- _EXERCISE DIRECTIONS_
Output each record exactly, excluding pictures.

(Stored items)
********

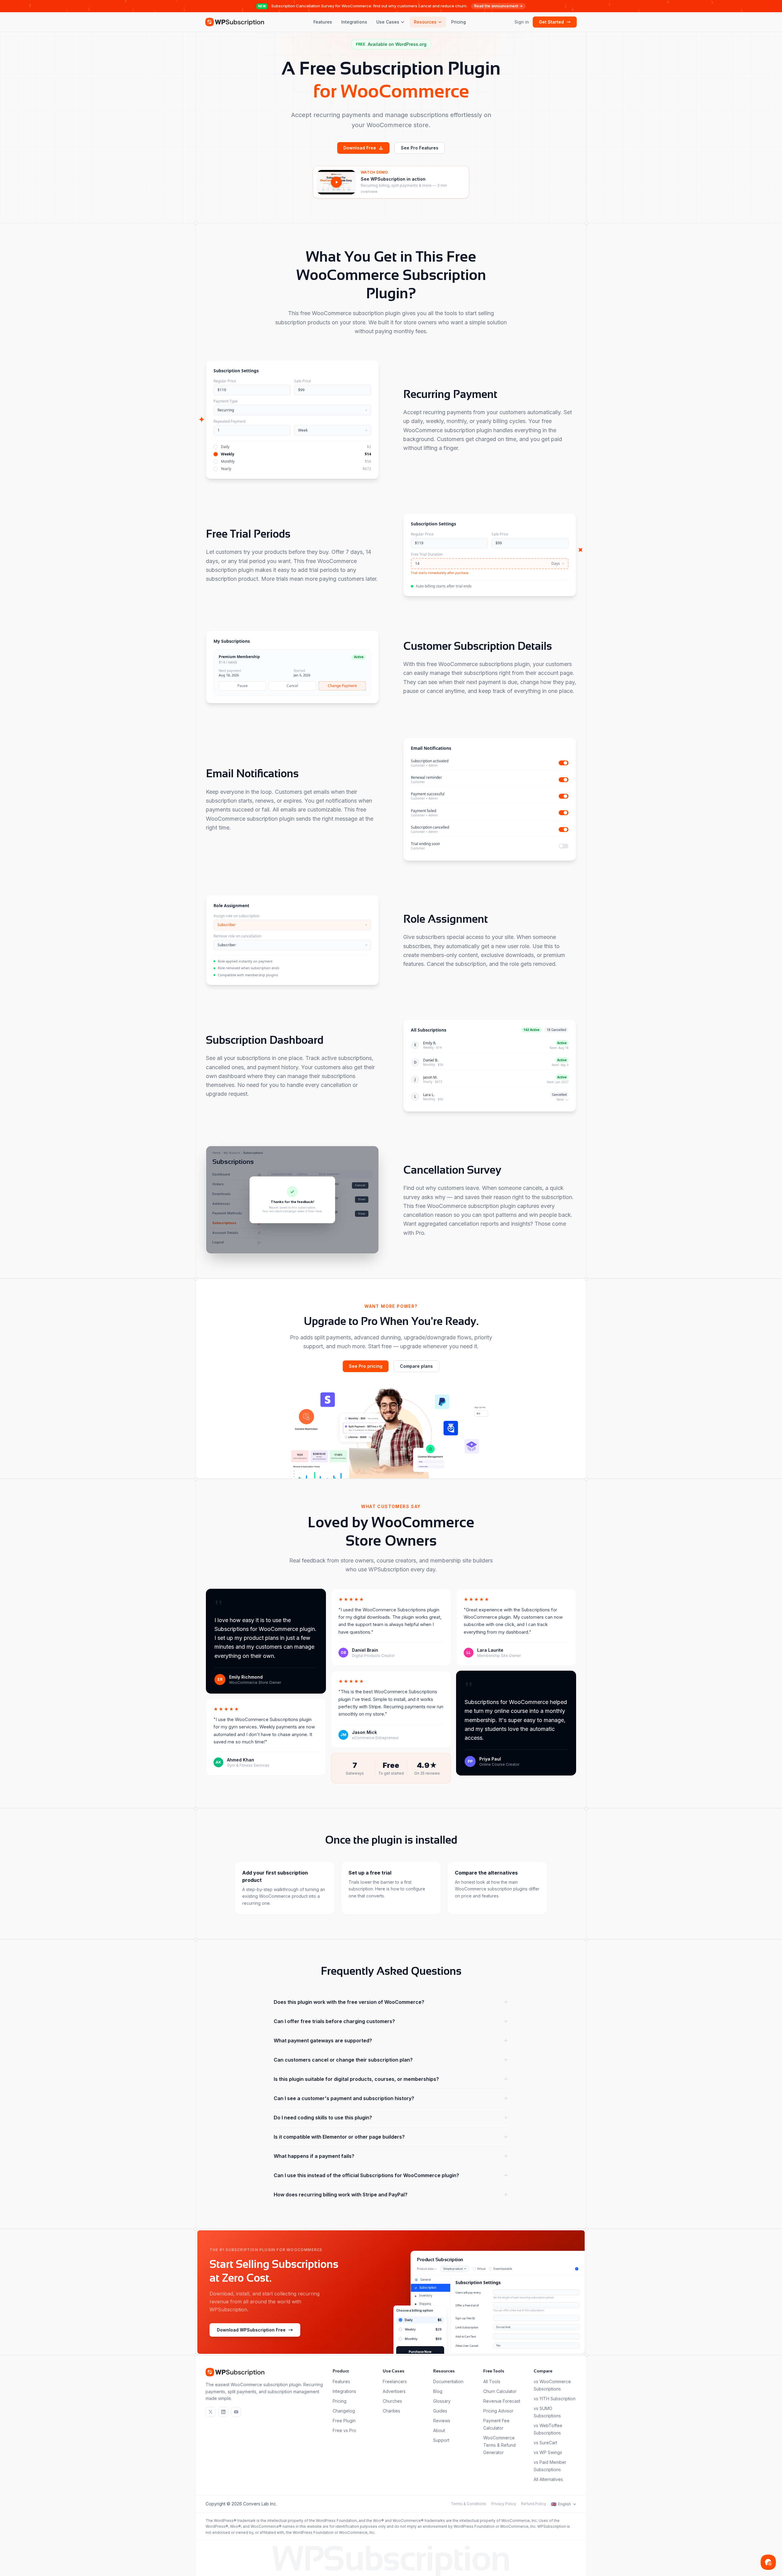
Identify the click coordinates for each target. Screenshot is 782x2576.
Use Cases (387, 21)
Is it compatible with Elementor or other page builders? (339, 2137)
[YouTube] (236, 2412)
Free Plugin (344, 2420)
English (561, 2504)
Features (322, 21)
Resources (425, 21)
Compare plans (416, 1366)
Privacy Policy (503, 2503)
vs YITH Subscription (555, 2398)
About (439, 2430)
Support (441, 2440)
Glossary (442, 2401)
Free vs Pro (344, 2430)
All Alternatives (548, 2479)
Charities (391, 2410)
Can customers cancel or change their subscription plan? (343, 2060)
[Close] (327, 1166)
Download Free (359, 147)
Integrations (354, 21)
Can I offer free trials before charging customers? (334, 2021)
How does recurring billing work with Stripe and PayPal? (340, 2194)
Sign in (521, 21)
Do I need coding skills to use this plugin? (323, 2117)
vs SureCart (545, 2442)
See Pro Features (419, 147)
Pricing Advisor (498, 2410)
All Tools (491, 2381)
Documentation (448, 2381)
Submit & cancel (313, 1239)
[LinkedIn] (223, 2412)
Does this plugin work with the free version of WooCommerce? (349, 2002)
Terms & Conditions (468, 2503)
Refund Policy (533, 2503)
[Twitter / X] (210, 2412)
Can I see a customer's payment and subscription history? (344, 2098)
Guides (440, 2410)
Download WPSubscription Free (251, 2329)
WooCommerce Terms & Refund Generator (499, 2445)
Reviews (441, 2420)
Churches (392, 2401)
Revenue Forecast (501, 2401)
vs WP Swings (548, 2452)
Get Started (551, 21)
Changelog (344, 2410)
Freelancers (395, 2381)
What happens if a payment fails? (314, 2156)
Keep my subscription (272, 1238)
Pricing (458, 21)
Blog (437, 2391)
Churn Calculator (500, 2391)
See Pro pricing (365, 1366)
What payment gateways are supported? (323, 2040)
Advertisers (394, 2391)
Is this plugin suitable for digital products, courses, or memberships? (356, 2079)
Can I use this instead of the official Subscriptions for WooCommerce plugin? (366, 2175)
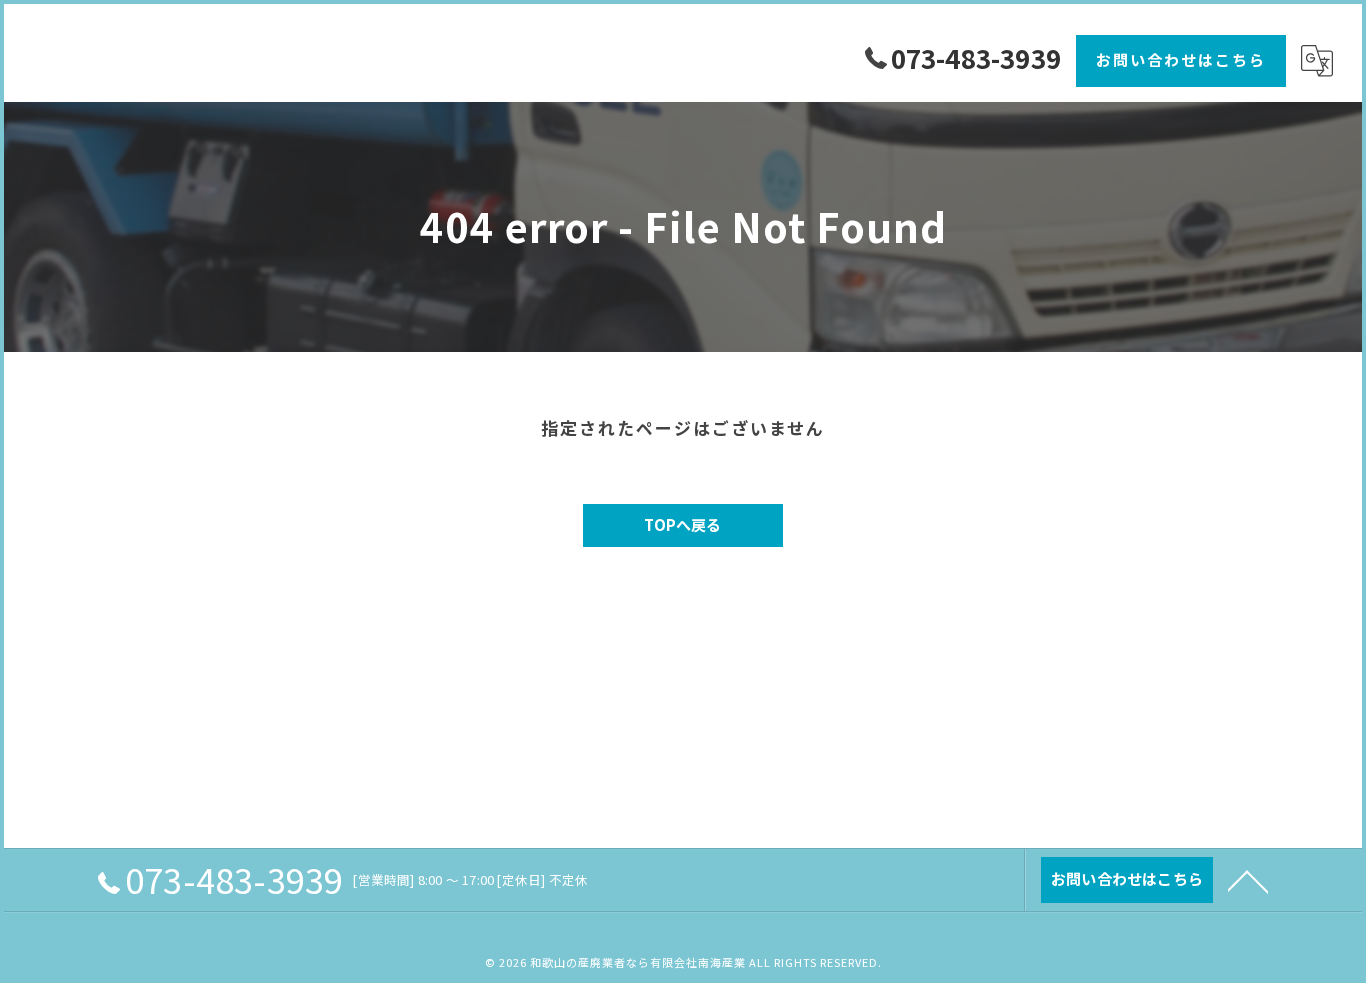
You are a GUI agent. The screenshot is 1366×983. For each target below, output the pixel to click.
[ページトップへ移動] (1248, 880)
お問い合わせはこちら (1181, 59)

********

- _ANSWER SECTION_
Identify the click coordinates for each target. Screenshot is 782x2576.
Use Cases (387, 21)
Is it compatible with Elementor or other page builders? (339, 2137)
[YouTube] (236, 2412)
Free Plugin (344, 2420)
English (561, 2504)
Features (322, 21)
Resources (425, 21)
Compare plans (416, 1366)
Privacy Policy (503, 2503)
vs YITH Subscription (555, 2398)
About (439, 2430)
Support (441, 2440)
Glossary (442, 2401)
Free vs Pro (344, 2430)
All Alternatives (548, 2479)
Charities (391, 2410)
Can customers cancel or change their subscription plan? (343, 2060)
[Close] (327, 1166)
Download Free (359, 147)
Integrations (354, 21)
Can I offer free trials before charging customers? (334, 2021)
How does recurring billing work with Stripe and PayPal? (340, 2194)
Sign in (521, 21)
Do I need coding skills to use this plugin? (323, 2117)
vs SureCart (545, 2442)
See Pro Features (419, 147)
Pricing Advisor (498, 2410)
All Tools (491, 2381)
Documentation (448, 2381)
Submit & cancel (313, 1239)
[LinkedIn] (223, 2412)
Does this plugin work with the free version of WooCommerce? (349, 2002)
Terms & Conditions (468, 2503)
Refund Policy (533, 2503)
[Twitter / X] (210, 2412)
Can I see a customer's payment and subscription history? (344, 2098)
Guides (440, 2410)
Download WPSubscription Free (251, 2329)
WooCommerce Terms & Refund Generator (499, 2445)
Reviews (441, 2420)
Churches (392, 2401)
Revenue Forecast (501, 2401)
vs WP Swings (548, 2452)
Get Started (551, 21)
Changelog (344, 2410)
Freelancers (395, 2381)
What happens if a payment fails? (314, 2156)
Keep my subscription (272, 1238)
Pricing (458, 21)
Blog (437, 2391)
Churn Calculator (500, 2391)
See Pro pricing (365, 1366)
What payment gateways are supported? (323, 2040)
Advertisers (394, 2391)
Is this plugin suitable for digital products, courses, or memberships? (356, 2079)
Can I use this instead of the official Subscriptions for WooCommerce plugin? (366, 2175)
You are a GUI agent. The screenshot is 1366×983. For each target below, output the pixel to click.
[ページトップへ移動] (1248, 880)
お問い合わせはこちら (1181, 59)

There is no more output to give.